When you’re outside of an industry, you can sometimes miss huge trends that are shaping the way millions of people are spending their time and money. The media industry continuously frets that their businesses are on fire due to the internet and technology. But as the forest clears, something big is growing that will dominate online media. Video will represent 85% of internet traffic in 2019 and will be the medium of choice for future platforms. Mark Zuckerberg has stated that “video is a mega trend, almost as big as mobile.” Recently, Nicola Mendelsohn, head of Facebook Europe, mentioned that the platform will “probably be all video” in five years. They’re predicting the end of text on the internet, and the technologies Facebook pushes will tend to dominate the web over the next 5–10 years unless another platform emerges.
The leading edge of that trend, however, has not been coming from Facebook, but from gaming. Twitch.tv and YouTube Gaming are dominating live online video for gaming with millions of people broadcasting and stars earning millions of dollars. According to ESPN, gaming has more YouTube followers than every other category except music.
In this category on YouTube, PewDiePie dominates with over 45 million followers. He has done an incredible job building an audience that came to his site for gaming but stayed for the other entertainment provided.

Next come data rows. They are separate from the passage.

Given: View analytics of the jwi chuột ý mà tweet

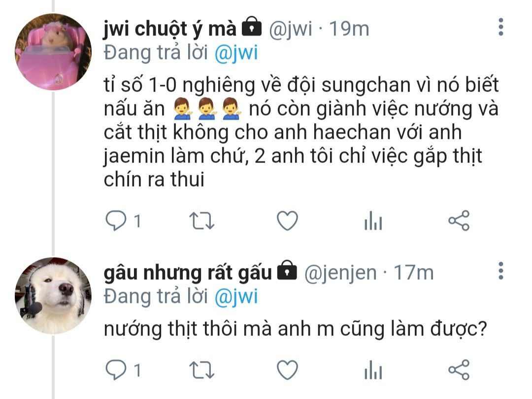Looking at the screenshot, I should pos(373,221).
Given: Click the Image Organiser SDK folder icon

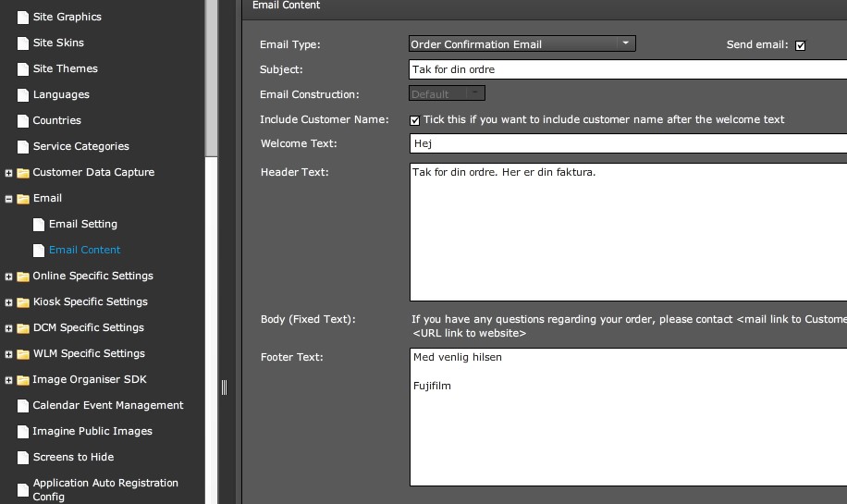Looking at the screenshot, I should (x=23, y=380).
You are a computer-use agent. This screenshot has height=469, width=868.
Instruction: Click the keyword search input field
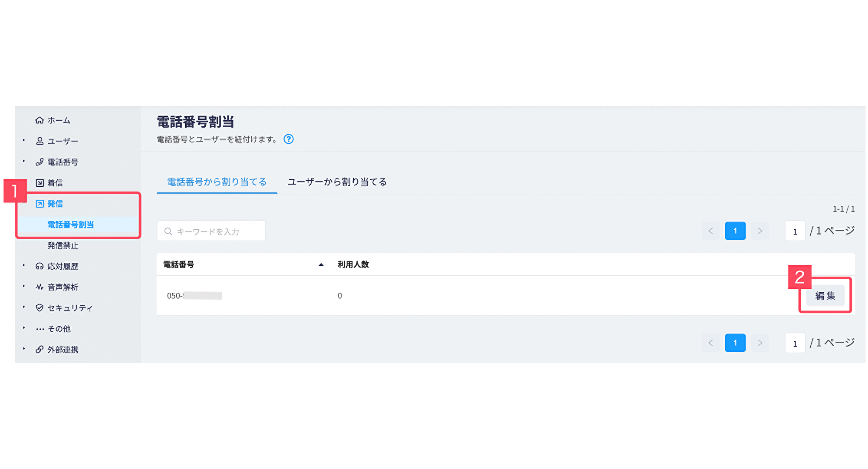(x=211, y=231)
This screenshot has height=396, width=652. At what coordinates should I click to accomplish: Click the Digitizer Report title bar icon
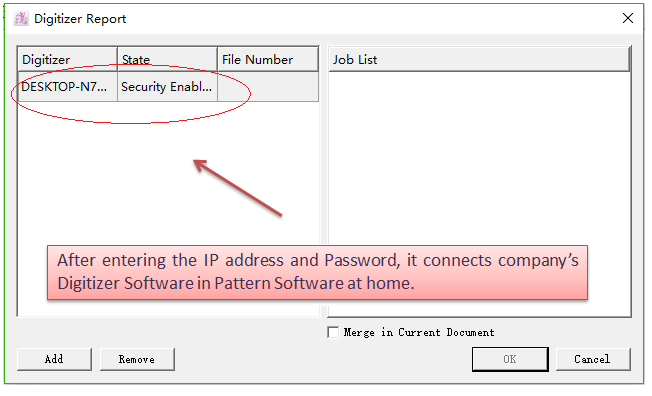click(x=21, y=19)
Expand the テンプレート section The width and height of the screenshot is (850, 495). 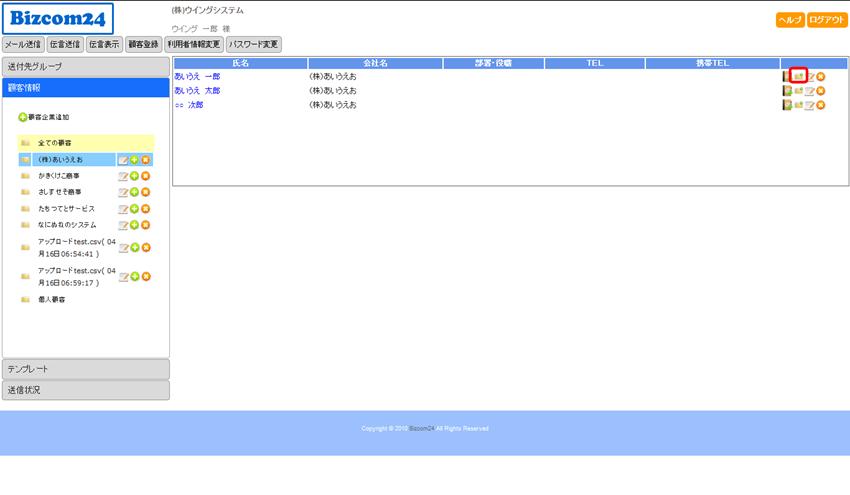tap(85, 369)
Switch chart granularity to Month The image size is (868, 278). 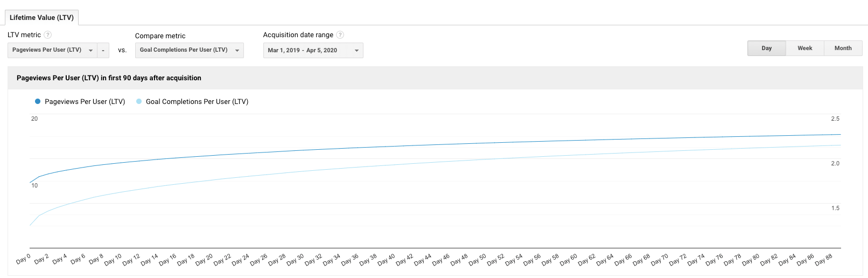[x=843, y=48]
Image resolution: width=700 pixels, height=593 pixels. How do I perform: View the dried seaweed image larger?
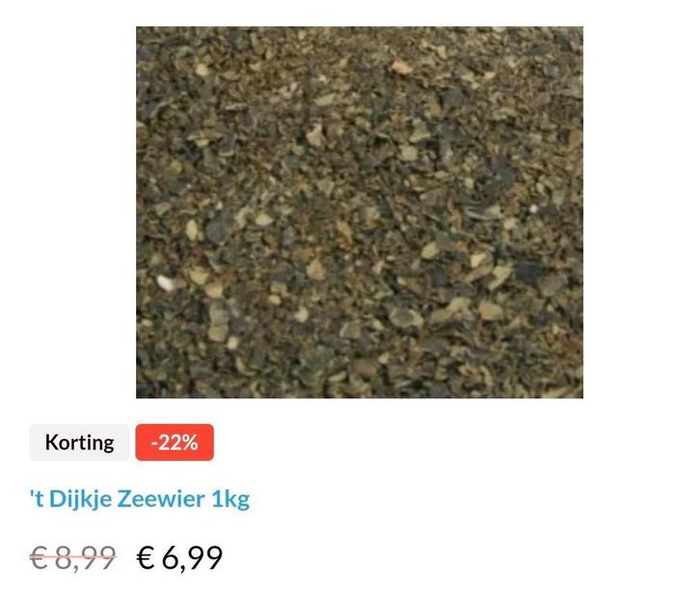(x=360, y=212)
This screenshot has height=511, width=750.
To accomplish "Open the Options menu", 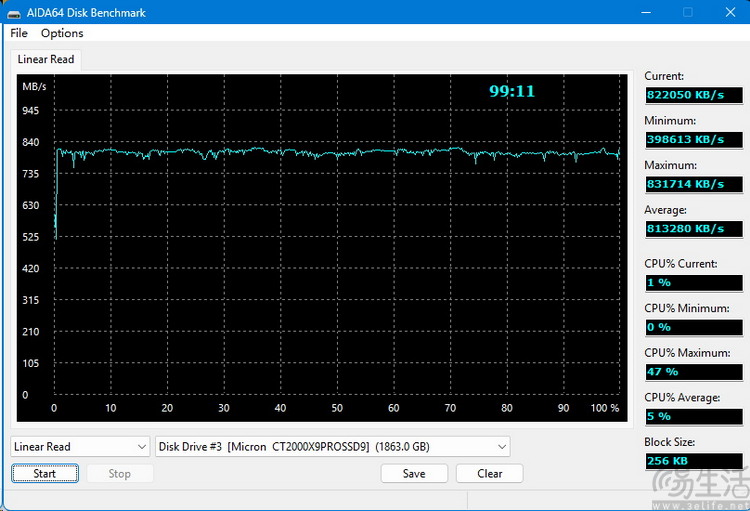I will coord(62,33).
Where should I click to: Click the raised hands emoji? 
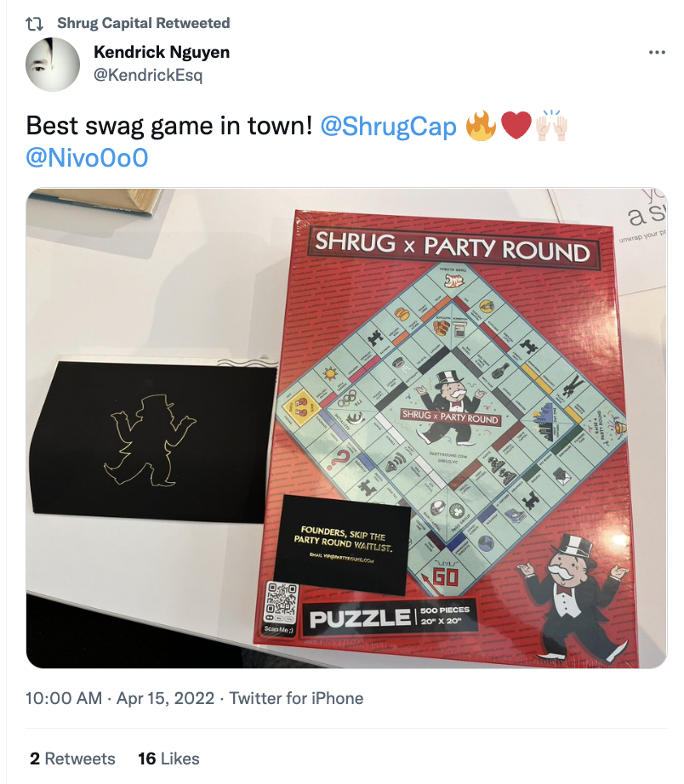pyautogui.click(x=551, y=125)
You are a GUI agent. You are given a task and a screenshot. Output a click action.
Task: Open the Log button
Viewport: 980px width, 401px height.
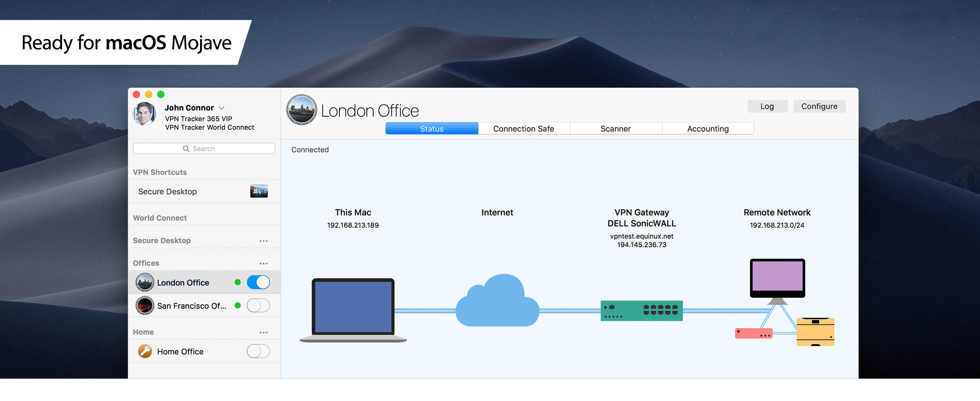pos(767,106)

In addition to monetizing their content through large audiences, gaming is turning its live competitions (eSports) into a huge industry. ESPN compared the biggest eSports events in history against major traditional sports events. The League of Legends Championship was second to only the Super Bowl in terms of audience size relative to the premier sporting event in the US (The World Cup final has a much larger audience than the Super Bowl at 1 billion viewers).
eSports is now a $500 million industry globally. In 2014, Deloitte reported that eSports generated $84 million in the United States, but it’s growing at an incredible 94% annually compounding growth rate with the potential to reach $1.2 billion in the US by 2018. Twitch reported that in the last 10 months, eSports represented 14–31% of its viewership hours each month — that’s a whopping 803.7 million minutes in the last 10 months! With 205 million people watching eSports globally and 28 million in the US with over 700 million gamers globally and 155 million in the US, revenue in this industry will grow.
Watching the growth of eSports and live PC game broadcasting will illuminate the future of a video-first web. The different monetization strategies of Twitch Channels and gaming studios are lighting a path forward for the media sites that survive the forest fire burning up their current business models.